These regulations passed, the Mayor sent a letter to the King:—

“Whereas, Sire, you have demanded of us by your letters that we should cause to be guarded and safely kept your said City in behalf of yourself and your heirs, according as is in your mandate contained; know, Sire, that of the same wish we ourselves are, and at all times have been, and always will be, to the best of our lawful power, if God so please. And we do let you know that your said City is in good condition, may God be thanked; and your people set in good array, according as the times demand; and that ordinance has been made to strengthen and to repair the gates, and the defaults in the walls, and divers other things which pertain to the safe-keeping of the said City, so speedily as ever the same may be properly done. Unto God, our most dear Lord, we commend you, and may he save you and keep you; and may he grant unto you a good life, and a long” (p. 97).

To this letter was appended a very singular and suggestive rider, which the bearer was instructed to lay before the King:—

“Under the first head:—that the murage which our Lord the King has granted to the City, and wherewith the old walls of the City ought to be repaired, strengthened and amended, is now spent upon the new wall behind the Friars Preachers at Castle Baynard, towards the Thames, by your command and nowhere else.

S.W. VIEW OF GERRARD’S HALL

(Gisors’ Hall, Basing Lane, otherwise denoted Gerrard’s Hall Inn, the residence of Sir John Gisors, Mayor of London in 1245, 1246, and 1259; it descended to another Sir John Gisors, Mayor and Constable of the Tower, in 1311-1314; and was possessed by several of that family until 1386, when it was alienated by Thomas Gisors.) From Londina Illustrata.

Also, that such outlays and costs, which are great, and are hastily expended upon so many repairs, whereas in justice they ought to be levied from all those who have rents, and tenements, and moveables, within the City, commonly fall upon one part of the citizens only, and not upon persons of the religious Orders, and others who have franchises by charter and in almoigne[13]; to the amount indeed of the third part of the rental of the said City. And such persons are not willing to give any portion thereof, or any aid or contribution, or any assistance, thereto, although they are saved just as much throughout the said city as the rest of the citizens. And if the King shall see fit, and deem it good that they should aid therein, the people of the City will be the better comforted, and the better strengthened, and the more speedily will they have the City put in due repair.”

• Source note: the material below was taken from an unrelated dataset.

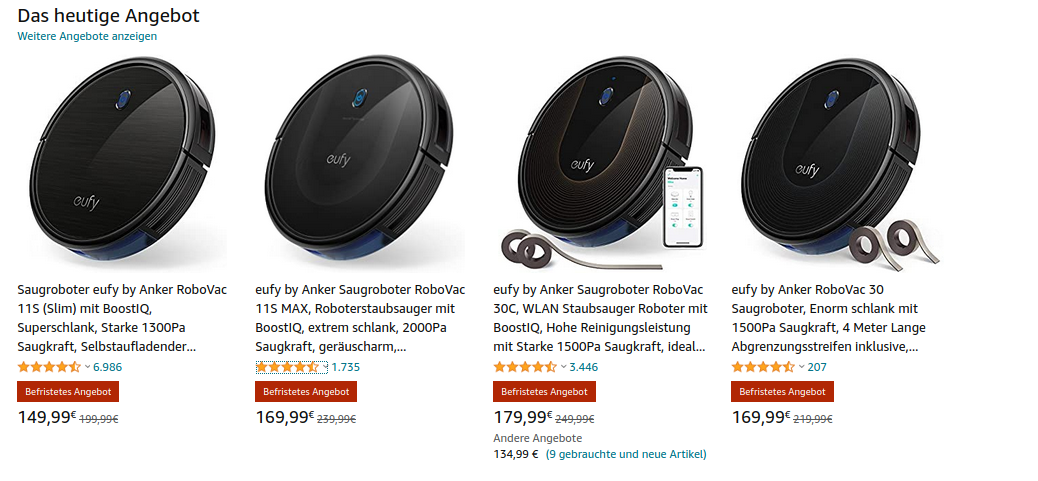The width and height of the screenshot is (1038, 481).
Task: Open RoboVac 30C WLAN title link
Action: (600, 318)
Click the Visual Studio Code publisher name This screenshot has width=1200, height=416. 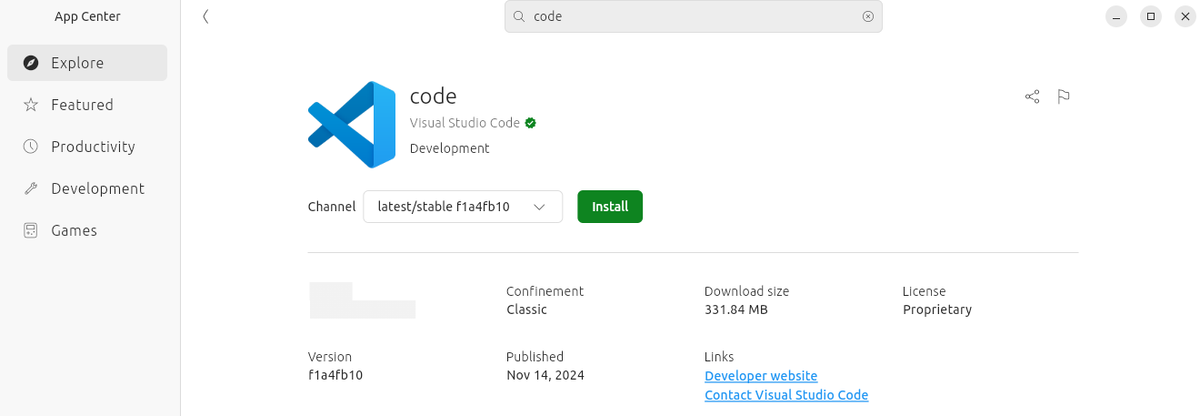pyautogui.click(x=464, y=123)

So that the new piece of wall outside the Black Friars, and between their House and the Fleet, was not built by the Friars at all as is sometimes stated, but out of the murage granted by the King, and it will also be observed that so early as 1312, before the new ideas had been started, there were grumblings at the exemption of the Religious from taxation and a complaint that their property amounted to a third part of the rental of the whole City.